One of the greatest things Kurt Busch achieved in his NASCAR career will not be found on a statistic sheet, nor shown in a highlight reel when he’s eventually inducted into the Hall of Fame.
Considering Busch spent 23 years making starts at stock car racing’s highest level, that might be hard to believe. Busch is a Daytona 500 winner, Cup Series champion, All-Star Race winner and at a time, had a near-certain lock on the Bristol Motor Speedway concrete. It is not an exaggeration to say Busch experienced just about everything the sport could throw at him.
The process of navigating all of that also helped bring about his other great accomplishment: the complete reinvention of his personality and likeability.
Busch is a talented son of a gun, and no one has ever questioned what he could do behind the wheel of a race car or his ability to carry that car or race team when needed. But for much of Busch’s career, that talent was overshadowed by his antics.
Bold. Brash. Immature. Unprofessional. The list goes on. Busch was tagged with plenty of unflattering descriptors.
It was self-inflicted. Busch could blow up as quickly as he could drive. There are montages on YouTube still available to relive those moments, including one memorable quote about a monkey and a football.

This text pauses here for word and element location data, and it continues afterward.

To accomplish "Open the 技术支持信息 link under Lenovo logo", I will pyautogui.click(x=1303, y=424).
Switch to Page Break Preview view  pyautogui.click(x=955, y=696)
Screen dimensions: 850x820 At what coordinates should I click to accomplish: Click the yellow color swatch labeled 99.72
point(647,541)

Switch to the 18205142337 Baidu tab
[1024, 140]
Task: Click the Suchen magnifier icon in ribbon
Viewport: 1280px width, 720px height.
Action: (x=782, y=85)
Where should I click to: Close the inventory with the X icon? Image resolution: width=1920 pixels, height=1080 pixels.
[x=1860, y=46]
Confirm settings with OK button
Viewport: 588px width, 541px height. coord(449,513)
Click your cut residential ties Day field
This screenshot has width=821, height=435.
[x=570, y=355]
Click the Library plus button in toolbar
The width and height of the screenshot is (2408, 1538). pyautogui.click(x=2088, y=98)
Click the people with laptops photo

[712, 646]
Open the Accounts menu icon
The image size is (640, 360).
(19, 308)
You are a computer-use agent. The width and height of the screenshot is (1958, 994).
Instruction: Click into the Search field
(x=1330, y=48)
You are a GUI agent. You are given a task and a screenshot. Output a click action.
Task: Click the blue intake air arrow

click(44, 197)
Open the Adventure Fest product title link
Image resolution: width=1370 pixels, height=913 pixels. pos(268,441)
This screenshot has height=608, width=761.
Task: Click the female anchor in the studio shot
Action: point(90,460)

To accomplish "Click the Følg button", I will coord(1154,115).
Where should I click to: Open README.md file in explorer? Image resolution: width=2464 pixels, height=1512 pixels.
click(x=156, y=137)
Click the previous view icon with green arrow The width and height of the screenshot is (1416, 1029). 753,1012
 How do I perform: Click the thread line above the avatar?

Busch never discriminated with his blow-ups – they were aimed everywhere. At his race team, the media, and other drivers. His brother didn’t escape, either. Kurt and Kyle went through an extended period of not talking after wrecking together in the 2007 All-Star Race.
There were also off-track incidents that landed him in trouble. For the longest time, Busch just couldn’t get out of his own way.
Consider that a year after winning the championship, Busch was benched by Roush Racing for the final two races of the 2005 season after being charged with reckless driving. There was mutual separation from Team Penske after the 2011 season after his being caught on camera cursing at a television reporter.
In 2012, Busch was suspended for threatening to beat up a reporter after a race. He ripped a different reporter’s papers in the media center after a press conference, having disagreed about something he said that was in a transcript.
Somewhere along the way though a switch finally flipped, leading to an incredible transformation that resulted in his becoming one of the most respected individuals in the NASCAR garage. And one who was showered in love and appreciation after announcing Saturday at Las Vegas Motor Speedway he would not return to racing this season or run full-time in 2023.
Perhaps it was being humbled driving for James Finch (in 2012) and Furniture Row Racing before Furniture Row became a contender. Maybe it was the second chance he got driving championship-caliber equipment for team owners like Tony Stewart and Chip Ganassi.
It also might have been realizing that being ‘The Outlaw’ wasn’t all that great. Being suspended for his on-track actions for off-track accusations can wake someone up really quickly. Every driver acknowledges it’s not a good feeling seeing someone else drive your race car.
Busch wasn’t going to get many second chances, so he needed to make his stick. He did.
Maturity and respect became the way. Over time, Busch worked to be a better person and show change he was changing. As he did, the response to him changed. Fans began cheering when Busch won and acknowledging the difference seen in him.
Remember when people tried to say there was a “new Kyle Busch” as he experienced his own troubles? Well, a new attitude may not have stuck on the youngest Busch, but it certainly did on the older one.
It is not easy to reinvent yourself. It’s even harder for a professional athlete stuck in his ways for so long and living a high-stress, highly competitive lifestyle.
Kurt Busch did to the betterment of himself and the sport. Unfortunately, he will not get to finish his career the way he hoped: competing for a championship with 23XI Racing and being the one to decide when his last race will be as a full-time competitor. Hopefully, Busch will return to 100% health-wise and be able to climb behind the wheel again if he chooses.
If that day doesn’t come, have no fear. Busch is reinventing himself as a resource for 23XI Racing while on the sidelines. Maybe he’ll also do so in another role in the sport.
Whatever it is that Busch does next, it’ll be as the best version of himself. And whatever he does next, Busch is bound to be great.